Posted on April 3, 2018

In the yoga style that I practice now kundalini energy is mentioned frequently. This refers to the life energy that, according to almost all yogic traditions, lies dormant in us, and that we can get access to by steady practice of yoga. Indeed, the aim of yoga practice is to awaken this energy in us, and to connect us to our source. This is called `awakening the kundalini’.

Kundalini yoga is, according to a well-informed wikipedia lemma, a blend of several traditions including yogic techniques such as bandha, pranayama, and asana, but is also stresses commitment and self-discipline, in extended sessions of sadhana. Sadhana literally means discipline in pursuit of a goal. In my school, sadhana is disciplined performance of mantra chanting, yoga exercises and meditation.

Kundalini yoga, in the style that I now practice, was exported from the Punjab region of the Indian subcontinent, homeland of the Sikh religion, to the Western world by Harbhajan Singh Khalsa, known in my yoga school as Yogi Bhajan. Sikhism is a relatively recent religious tradition (it dates back to the fifteenth century) that teaches faith in one creator and the unity and equality of all humankind, strives for social justice for the benefit of all, emphases honest conduct, and urges its followers to transform the ‘five thieves’ (lust, rage, greed, attachment, and ego). Sikhism urges us to lead a truthful life and to strive for success, and it cautions against all attempts to monopolize claims on Truth.

Differences between yoga styles do not matter much to me, and talk like ‘my yoga style is superior to yours’ I consider silly. Still, I must say that the relative absence of guru worship in this particular style of yoga comes as a relief.

After a few kundalini yoga classes the link of this yoga style to the Sikh tradition became evident to me. But there is also a clear link to earlier yogic teachings, such as the scriptures of Patanjali.

The concentration of the true spiritual aspirant is attained through faith, energy, recollectedness, absorption and illumination.

Patanjali, Yoga Aphorism 20

Patanjali mentions concentration here as the power of your commitment, so this aphorism is about techniques for holding on to your commitment. Steady focus on commitment is key for all success in life, and Patanjali mentions five qualities that make such commitment possible.

These five qualities are developed through yoga, and together they lead to the ability to commit oneself to one’s self-chosen path.

Harbhajan Singh condenses the essence of his own brand of yoga for our times in five sutras, which I will list here, followed by my current understanding of them. (Note that this blog entry is part of my self education.)

  1. Recognize that the other person is you.

My understanding of this is that we need the other person to really understand ourselves. Qualities we see and admire in the other person are qualities that are maybe still under development in ourselves. Qualities we dislike in the other person may be part of our unowned shadow. The sutra is also an injunction not to be judgmental, i.e., not to project our own stuff onto others.
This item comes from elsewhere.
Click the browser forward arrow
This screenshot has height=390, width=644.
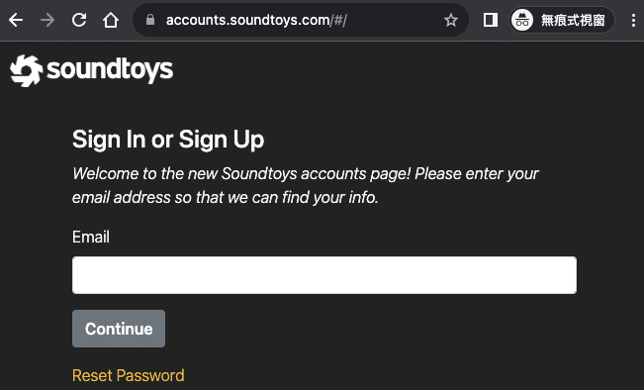(47, 20)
On a deeper level, there is the insight that consciousness is one. The voice that says ‘I’ in me is the same as the voice that says ‘I’ in you.

  1. There is a way through every block.

There will always be blocks on our path, but every challenge has a solution. If we believe there is no solution, then maybe this is a sign that we rely too much on the rational mind. Intuition, the small voice inside, will point out a way through.
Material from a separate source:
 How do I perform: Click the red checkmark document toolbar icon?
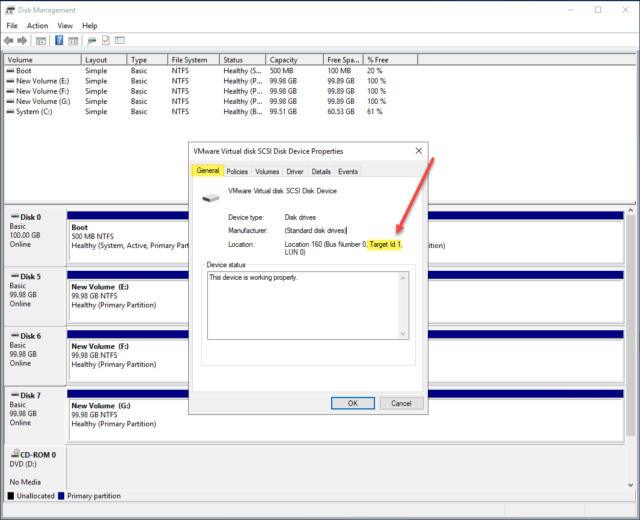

  1. When the time is on you, start, and the pressure will be off.

By our yoga practice we will gradually become sensitive to what the universe is trying to tell us, and we will start to hear the quiet voice that pressurizes us to change. The way to deal with this is to start listening to that voice, without worry, and let the changes happen. This way we will experience less stress while our lives get transformed through our yoga practice.
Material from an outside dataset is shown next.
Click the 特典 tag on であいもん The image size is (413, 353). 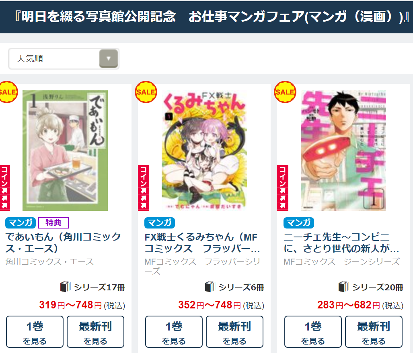click(53, 223)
  1. Understand through compassion or you will misunderstand the times.

Learning to understand through compassion is learning to experience and act from the heart. Living with an open heart is what is first and foremost needed in these times, where every human is connected to all other human beings.

  1. Vibrate the Cosmos. The Cosmos shall clear the path.

‘Vibrate the Cosmos’ means to bring ourselves in harmony with the universe. Getting in tune with the universe is learning to vibrate with “the love that moves the sun and the other stars” (Dante). If we learn to do that our difficulties will be resolved for us.

Practicing yoga is like practicing any other craft or skill: mastery comes through steady practice, and learning is always more a matter of doing than of thinking. So I just keep at the practice, taking care not to overdo it, and I observe how gradually the miracle of inner transformation happens.